Dye Branch is a small creek that runs from Duke University's East Campus, through the Trinity Heights, Walltown, and Old West Durham neighborhoods of Durham, North Carolina. From its headwaters near the Food Lion grocery store on Hillsborough Road, Dye Branch (also known as South Ellerbe Creek) flows for three miles (5 km) through some of Durham's oldest and most densely developed neighborhoods: Old West Durham, Walltown, Northgate Park, and Trinity Park. South Ellerbe joins Ellerbe Creek in a small forest—just northwest of the I-85/Roxboro Road interchange. Along some wooded stretches, the creek quietly flows over rocks and is as scenic as any in western North Carolina. In other areas, South Ellerbe is a troubled creek. Its history is marred by rampant pollution and devastating abuse. Though community organizations have arisen to advocate on behalf of the small drainage in recent years, future developments pose significant challenges.

Natural history 
The pre-colonial Dye Branch likely meandered widely throughout the gently rolling woodlands of present-day Durham, NC on its way to Ellerbe Creek. The tiny brook possibly served as a natural center for thirsty flora and fauna. In any case, at the time of European discovery, the native Eno and Occoneechi tribes had already settled the region, and altered the landscape somewhat. Patches of land around the creek were cleared for agriculture and some of the forest burned to increase game. These alterations likely had some impact on Dye Branch, though such limited and disparate deforestation likely had little effect on the health of the Branch as a whole.

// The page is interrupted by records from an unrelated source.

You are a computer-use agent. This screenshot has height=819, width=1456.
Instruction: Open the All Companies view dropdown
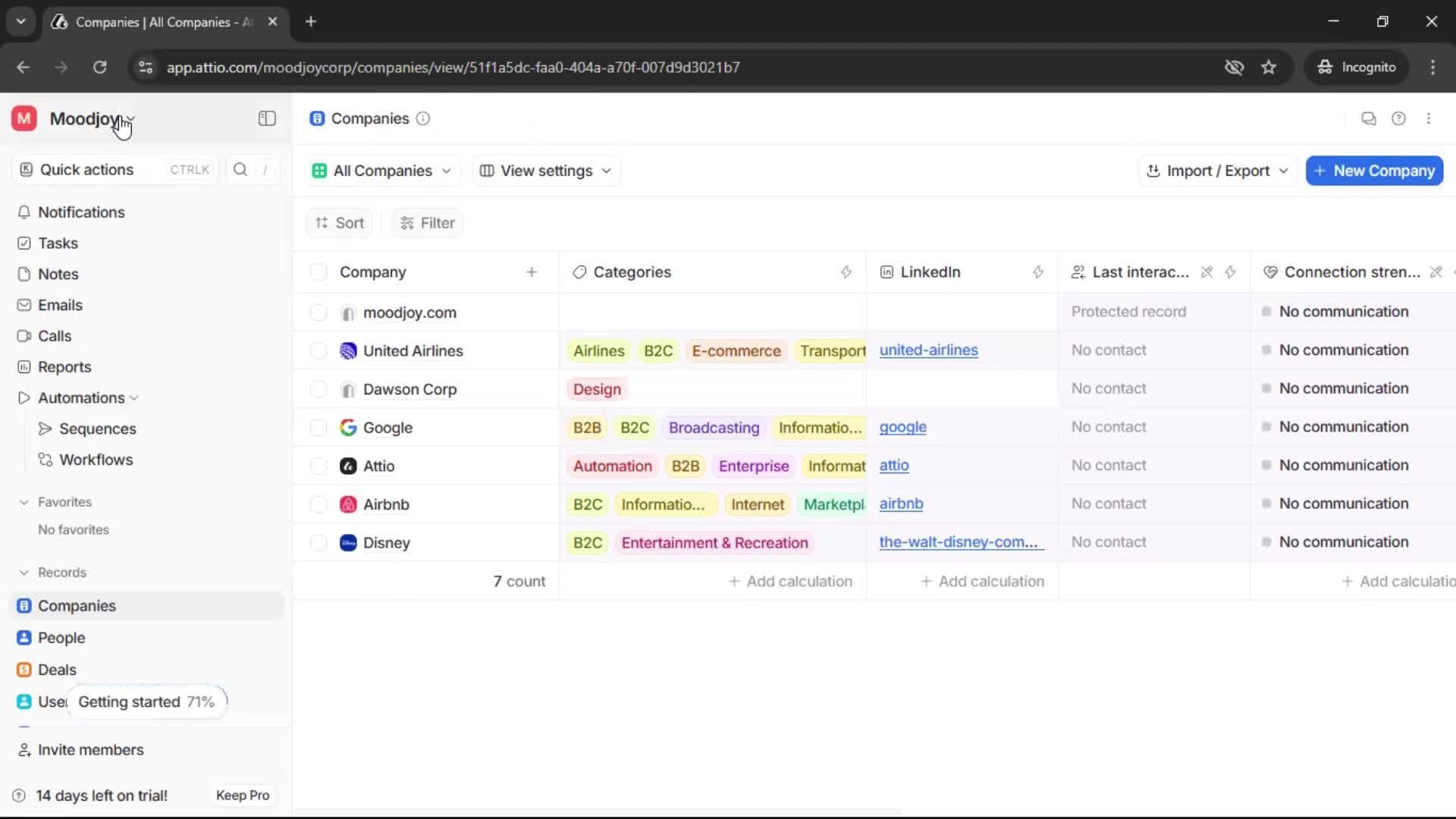[x=382, y=171]
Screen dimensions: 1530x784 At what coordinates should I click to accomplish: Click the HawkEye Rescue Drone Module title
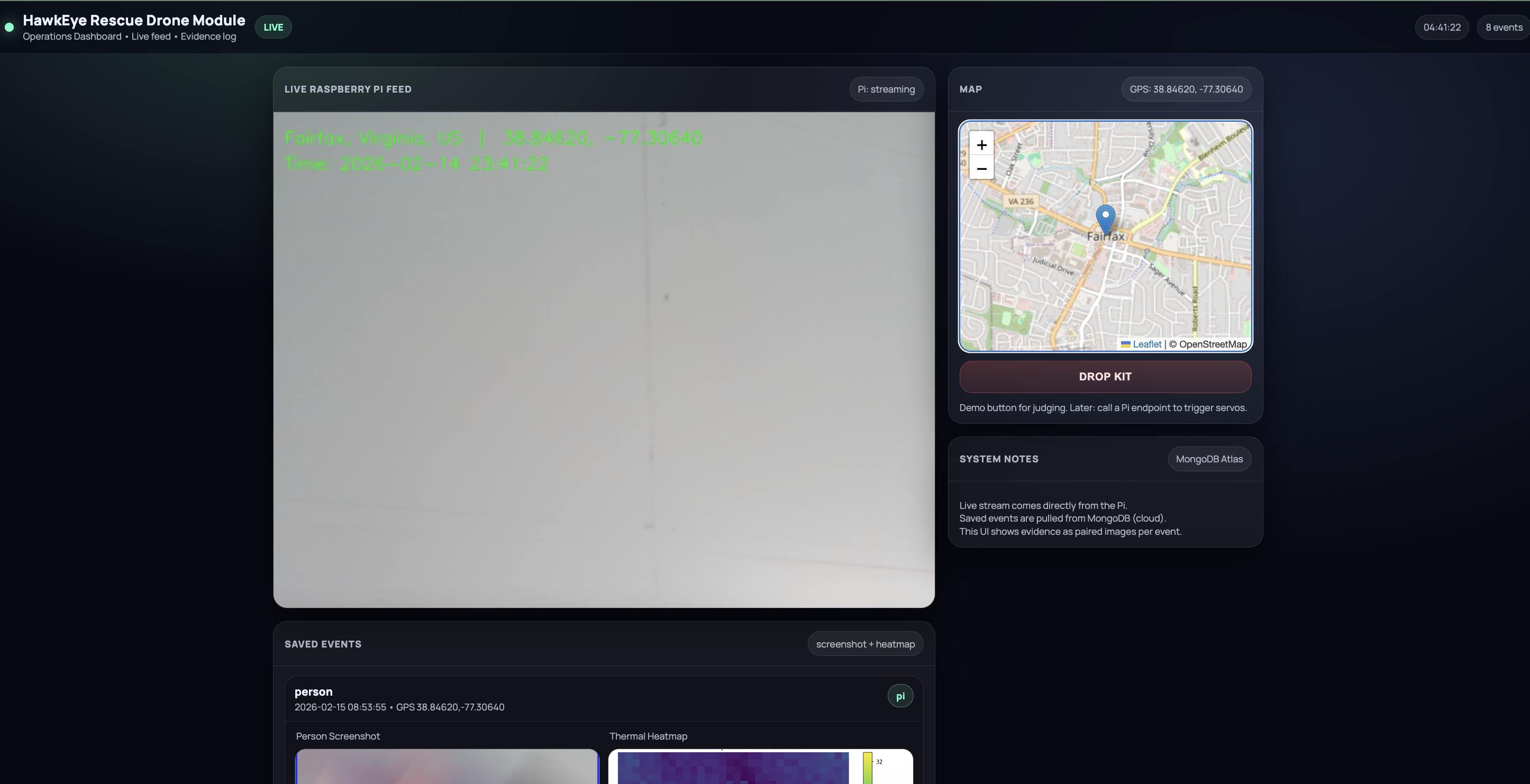coord(134,20)
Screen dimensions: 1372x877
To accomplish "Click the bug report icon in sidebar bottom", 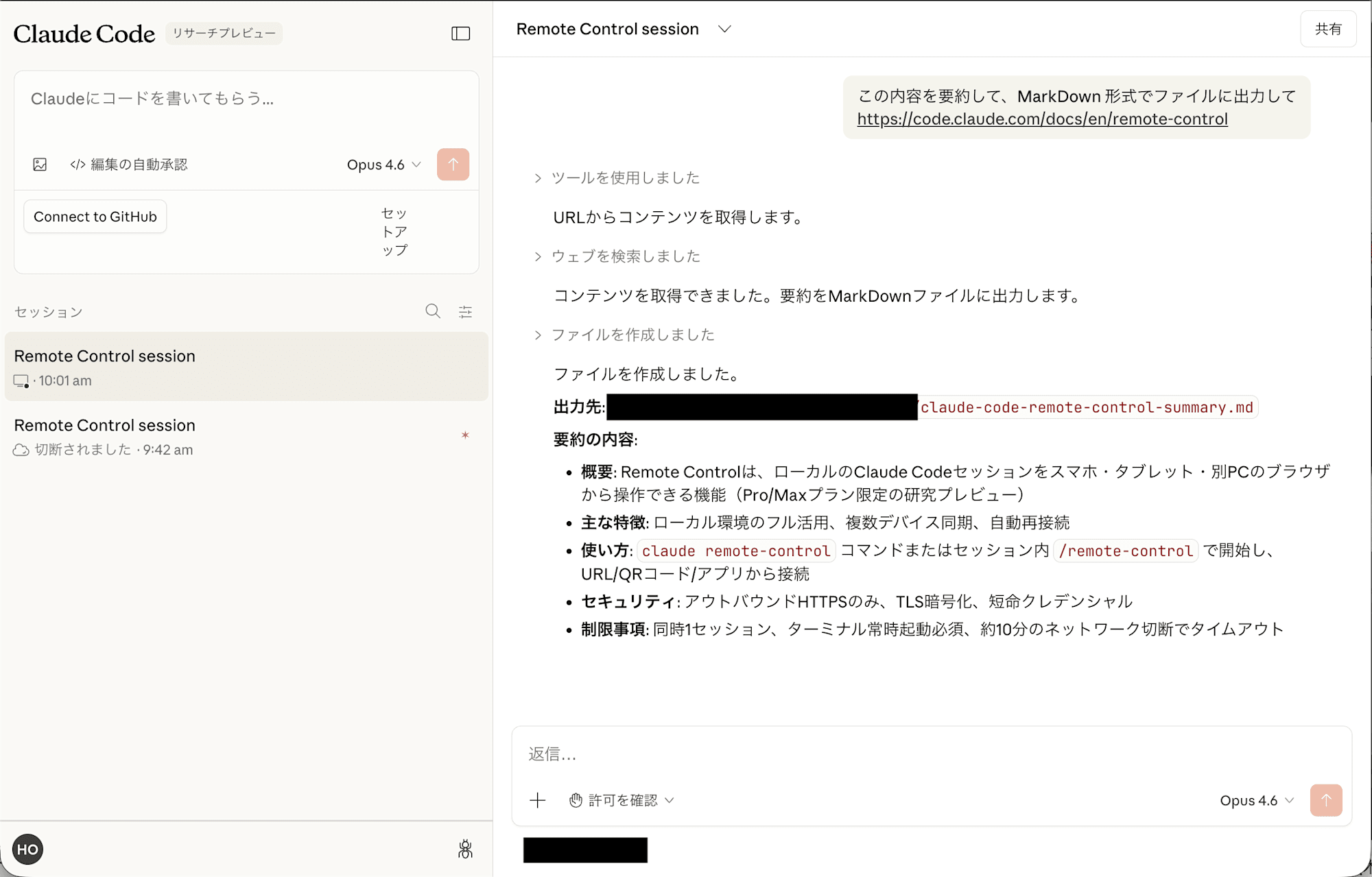I will [x=465, y=850].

European colonization altered the landscape surrounding Dye Branch significantly. By the 18th century, small family farms replaced the forests in North Carolina, as harvested timber became a precious commodity—while streams like Ellerbe Creek were dammed to run newly built mills.

Tobacco’s emergence as a major cash crop transformed small subsistence farming operations into a disparate association of for-profit tract owners. However, the poor soil quality of the Dye Branch region insulated the creek from large land-owners. Dye Branch did not suffer extensive alteration directly by these large farming operations, but its location at the crossroads of these major operations invited the early urbanization that led to Durham’s formation.

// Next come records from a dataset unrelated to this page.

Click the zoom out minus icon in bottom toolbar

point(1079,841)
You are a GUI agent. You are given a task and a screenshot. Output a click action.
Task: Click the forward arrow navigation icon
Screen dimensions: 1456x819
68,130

By 1880, local businessmen reaped huge profits through the packaging and production of finished tobacco. The Duke family, capitalizing on the “relatively cheap” labor in the south, invested in the development of a massive textile operation geared toward the production of tobacco pouches. This new operation, the Erwin Mill, would prove a turning point, not only in the history of Dye Branch, but also in the history of Durham as a whole.

The building of Erwin Mills in 1893 created the mill village which would one day become Durham. This village and its mill meant devastation for water quality and quantity in Dye Branch for the next 90 years. Erwin Mill, built on the banks of the Dye Branch tributary poured chemical dyes into the small drainage, even as the progressive development of the area meant the small brook began to lose its natural meander. As the 1950s arrived, and the construction of North Carolina’s I-85 came to completion, urban water run-off and impervious surfaces also became sources of creek pollution.

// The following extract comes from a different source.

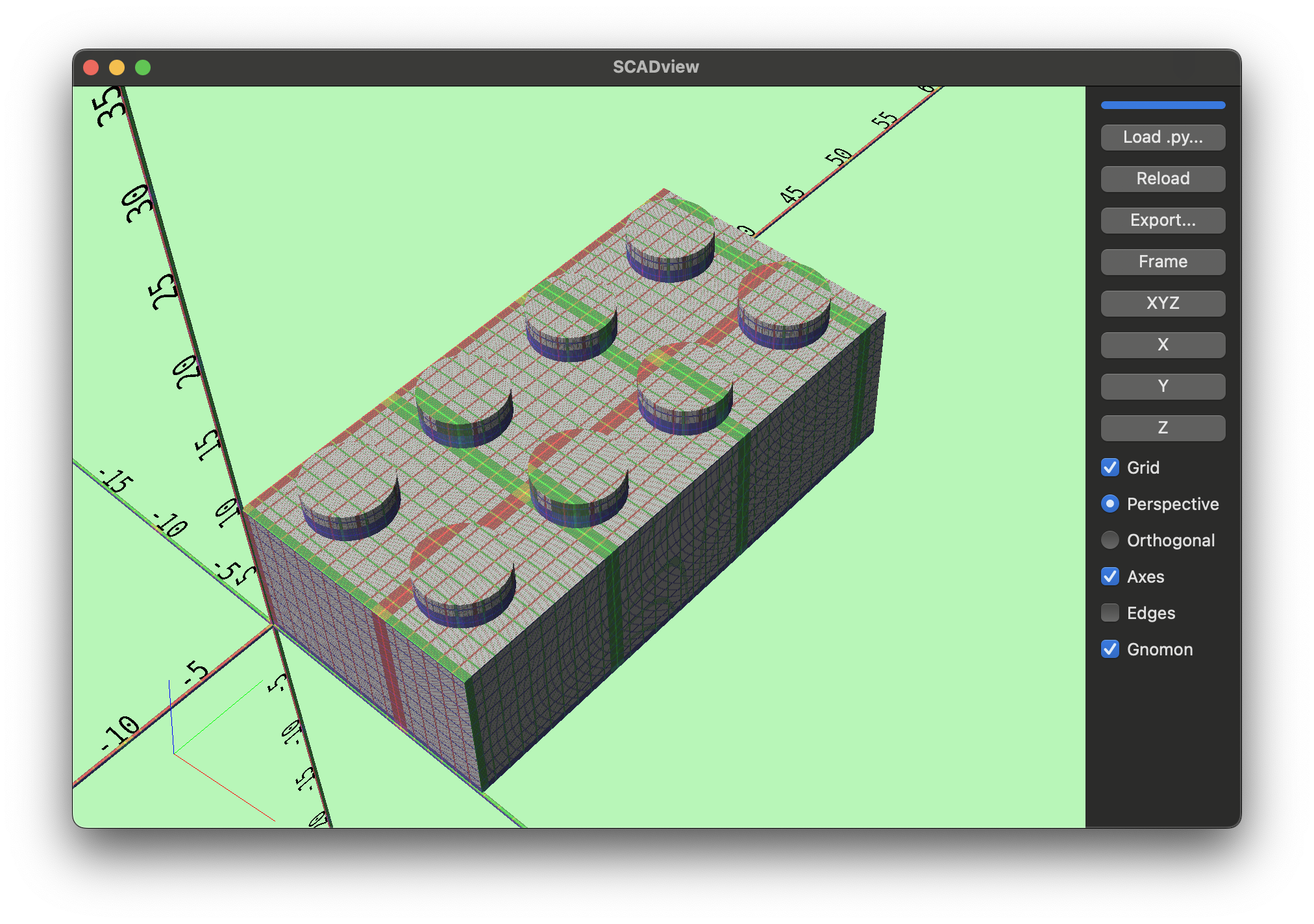Click the SCADview title bar
Screen dimensions: 1314x924
(656, 66)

Erwin Mills closed in 1986. Within a few years the Durham Freeway was completed, bisecting the former Erwin Park and Monkey Bottom. Most of the mill buildings were demolished. On part of the site in the late 1980s the Erwin Square office building was erected. By the 1990s, urban housing once centered on the mill and the jobs it provided, dominated the landscape up and down Dye Branch. The nature of the relationship between the small river and its people changed once again. Where Erwin Mill simply used Dye Branch to carry off waste dye, the creek now faced many of the problems associated with all urban streams.

Pollution Problems 
As it flows through Old West Durham, Dye Branch is surrounded by various auto and muffler shops, large surface parking lots, a plumbing shop, funeral home, photo studio, small apartment complex, a chemical storage facility, Southern Railroad, Business Hwy 70, a Duke warehouse, and an old gas station. Many of these sites have direct run-off into the creek. The storm drains in the vicinity lead directly into the creek as well (pairs of storm drains near Hillsborough and Anderson streets are easy to spot).

As it flows through the Walltown neighborhood, the creek has actually cut deeply into the soil, causing property damage, and creating dangers for residents.

There is also a large "dye pond" surrounded by a screened fence near the creek. The dye pond remains from the Erwin textile mill. Run-off from the mill operations used to flow into the neighborhood (apparently, in the past, the area often smelled like a big laundromat from the warm, soapy water that flowed out of the mills).

The troubled creek also flows under the large parking surfaces at Northgate Mall and along the northern edge of Interstate-85 (the widening of this major corridor will have a direct impact on the creek and its surroundings).

Potential risks associated with these pollution sources include possible residues in the water or leaching into the surrounding soil and creek bed.

At its peaceful confluence with Ellerbe Creek, one could almost forget the troubled history of these waters. Few stretches remain that can still be protected. Fortunately, we understand that South Ellerbe is covered by Durham's new Resource Protection Ordinance (its headwaters drainage basin is greater than  and the creek is designated on the USDA map). So, any new development would require stronger buffers.